Although the actor appeared in dozens of TV dramas, a legion of sci-fi fans remembered him for Doctor Who and other cult hits. A 1970 episode of UFO featured Collings as a bank clerk wreaking destruction after being taken over by aliens.
Collings also appeared intermittently (1981-82) in Sapphire & Steel, an imaginative supernatural series described by one critic as combining “science fiction, horror and fantasy with the time plays of J B Priestley and the absurdist work of Beckett and Pinter”.
He played Silver, assisting David McCallum and Joanna Lumley’s agents from another dimension who have special powers and communicate telepathically as they investigate strange events.
Collings, who enjoyed bringing flirtatiousness to his on-screen relationship with Lumley, described his character as “a technician who was able to conjure things out of thin air”. He was a gadgets specialist in the manner of James Bond’s Q, his skills including melting metals in his hands.

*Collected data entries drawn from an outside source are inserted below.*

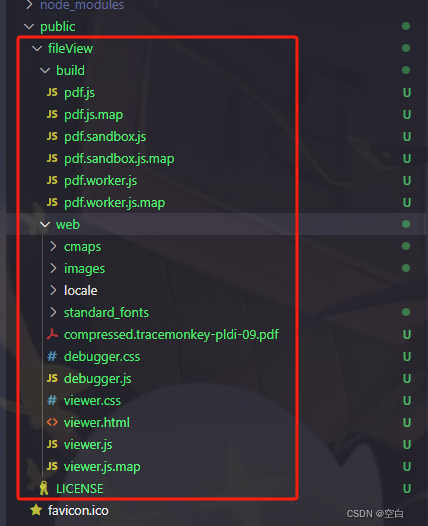428x526 pixels.
Task: Collapse the public folder
Action: (x=29, y=27)
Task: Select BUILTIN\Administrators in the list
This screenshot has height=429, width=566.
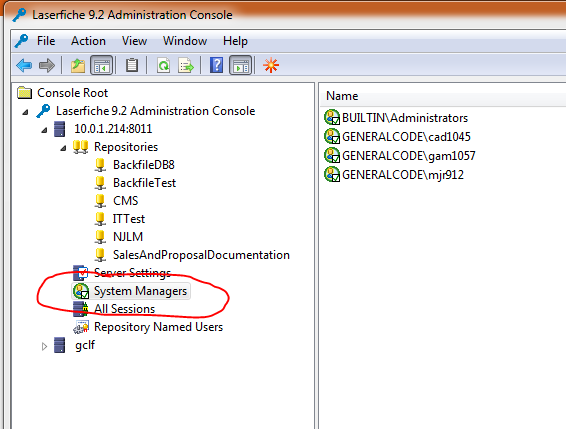Action: pyautogui.click(x=405, y=118)
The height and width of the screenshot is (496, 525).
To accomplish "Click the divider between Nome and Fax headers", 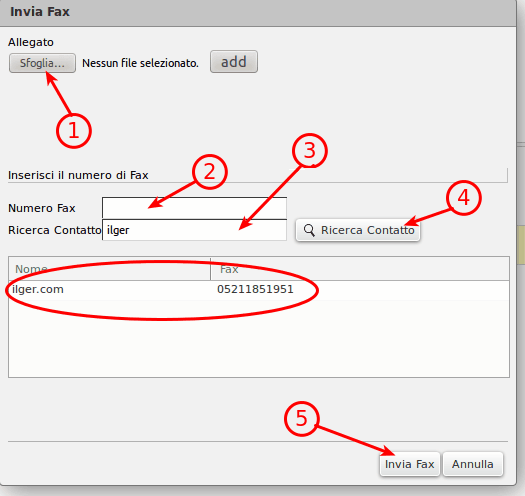I will point(210,269).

David Cressy Collings was born in Brighton on June 4, 1940, to George, a greengrocer, and Lillian (née Parsons). On leaving Varndean Grammar School he performed in amateur dramatics with the Withdean Players, then at Lewes Little Theatre, while working first at an electrical shop, then in an architect’s drawing office.

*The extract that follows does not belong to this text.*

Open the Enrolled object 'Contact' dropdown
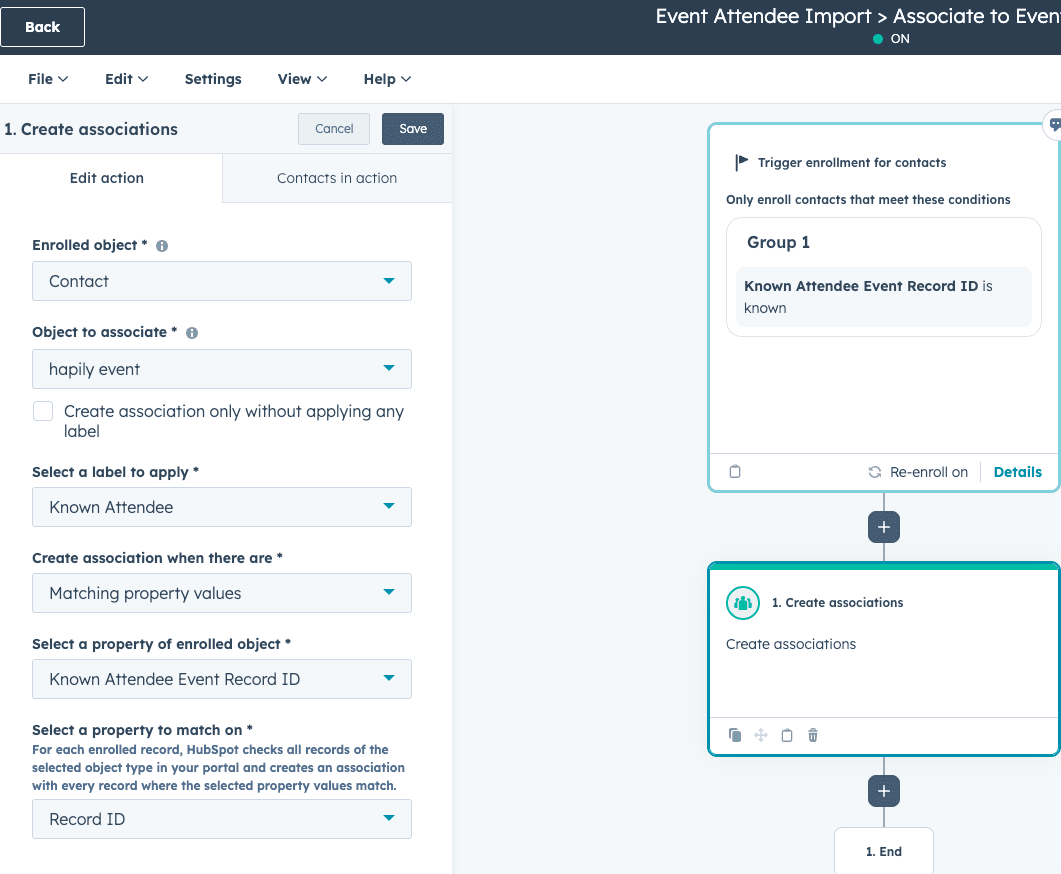Image resolution: width=1061 pixels, height=874 pixels. (x=222, y=281)
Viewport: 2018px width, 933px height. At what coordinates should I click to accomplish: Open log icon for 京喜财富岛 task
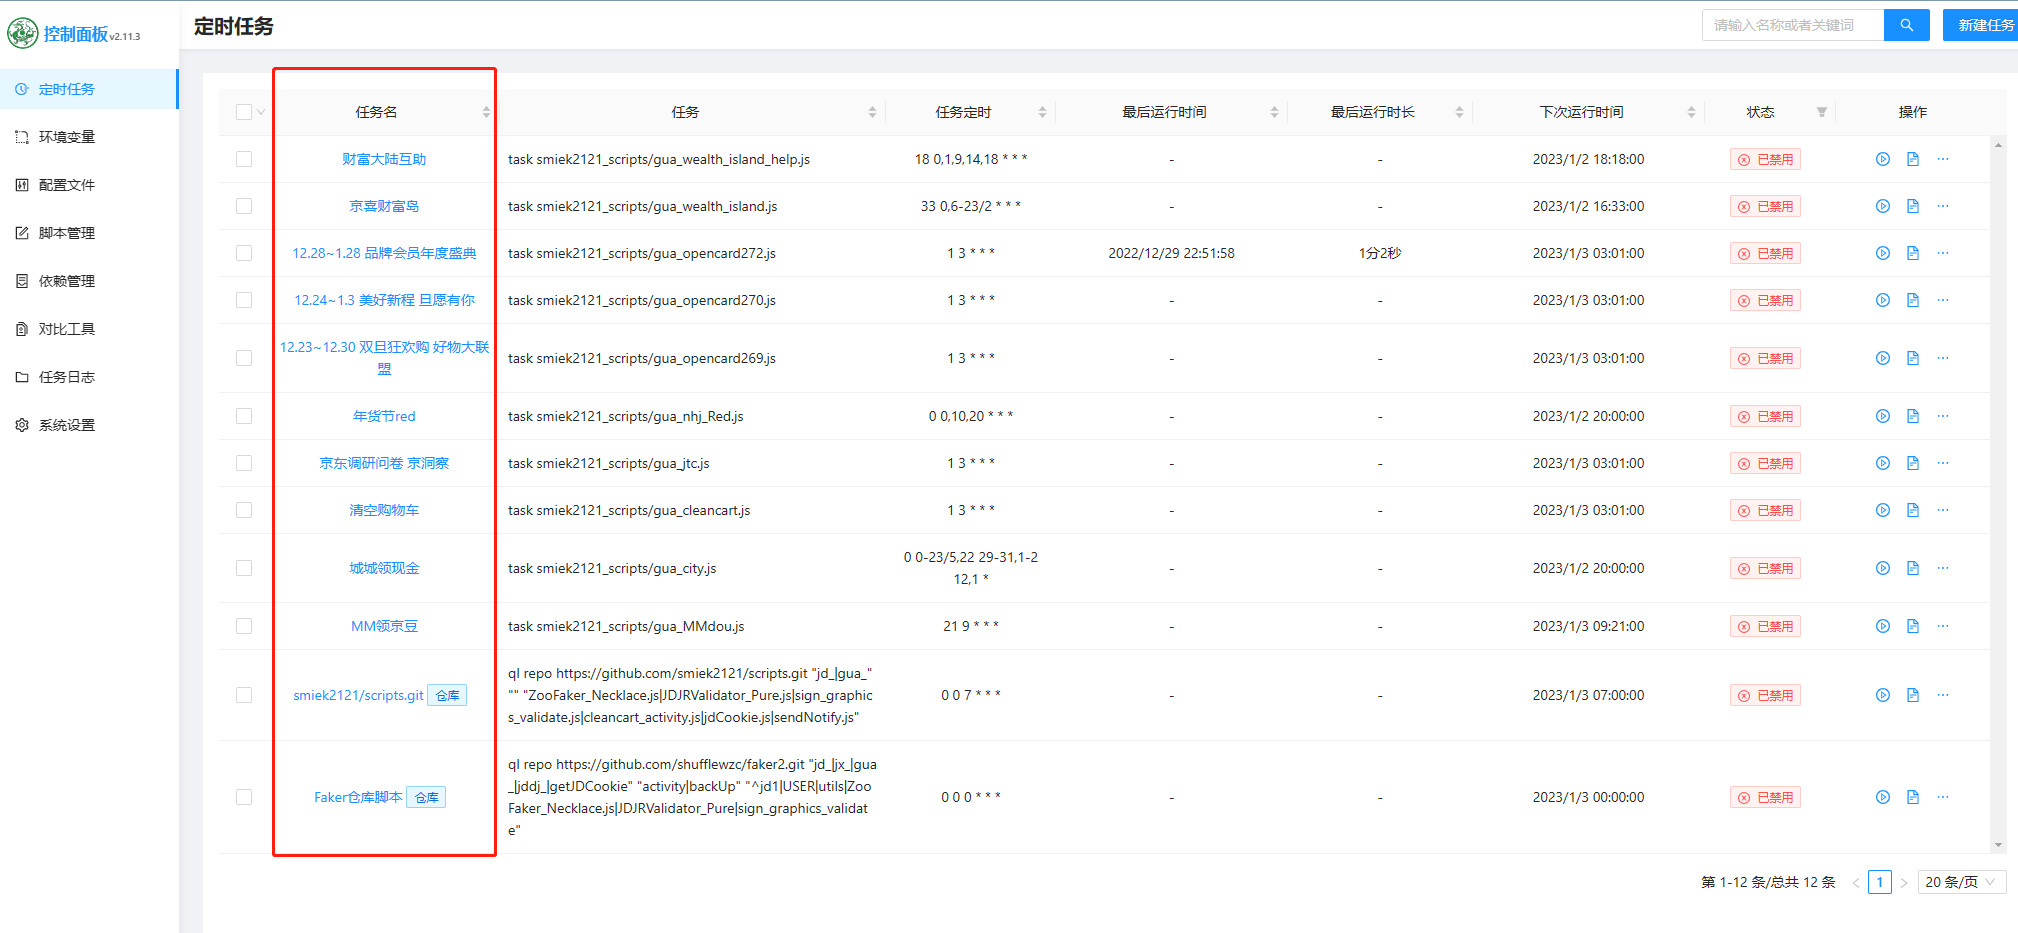[1912, 206]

He turned professional with Liverpool Rep, then made his television debut by starring as Raskolnikov in an award-winning 1964 ITV adaptation of Crime and Punishment.

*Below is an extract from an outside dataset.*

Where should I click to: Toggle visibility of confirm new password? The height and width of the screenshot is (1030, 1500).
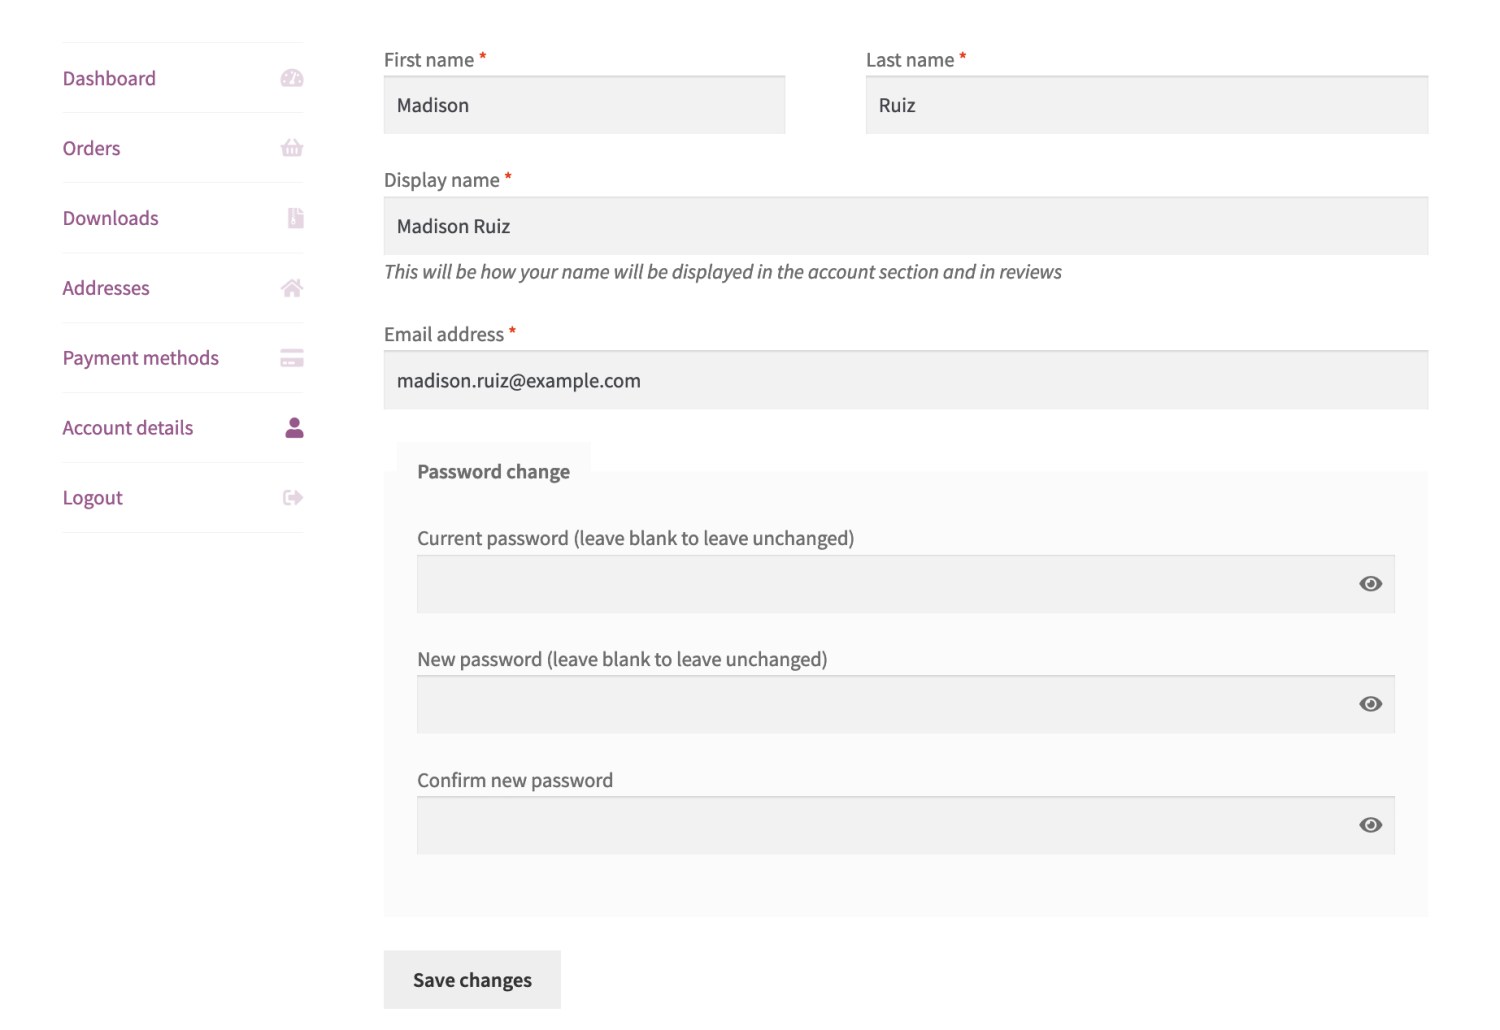coord(1370,825)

He also played Bob Cratchit, alongside Albert Finney’s Ebenezer, in the 1970 film musical Scrooge, and Legolas in Lord of the Rings on radio (1981).
In 1986 he played Newman Noggs in Nicholas Nickleby for the Royal Shakespeare Company at Stratford-upon-Avon and on Broadway.
David Collings’s first marriage, to Deirdre Bromfield (1962-75), ended in divorce. He was separated from his second wife, the actress Karen Archer, whom he married in 1983, but they remained close friends.
She survives him, along with their son and daughter – both actors – and a daughter and stepdaughter from his first marriage. The son and another daughter of that marriage predeceased him.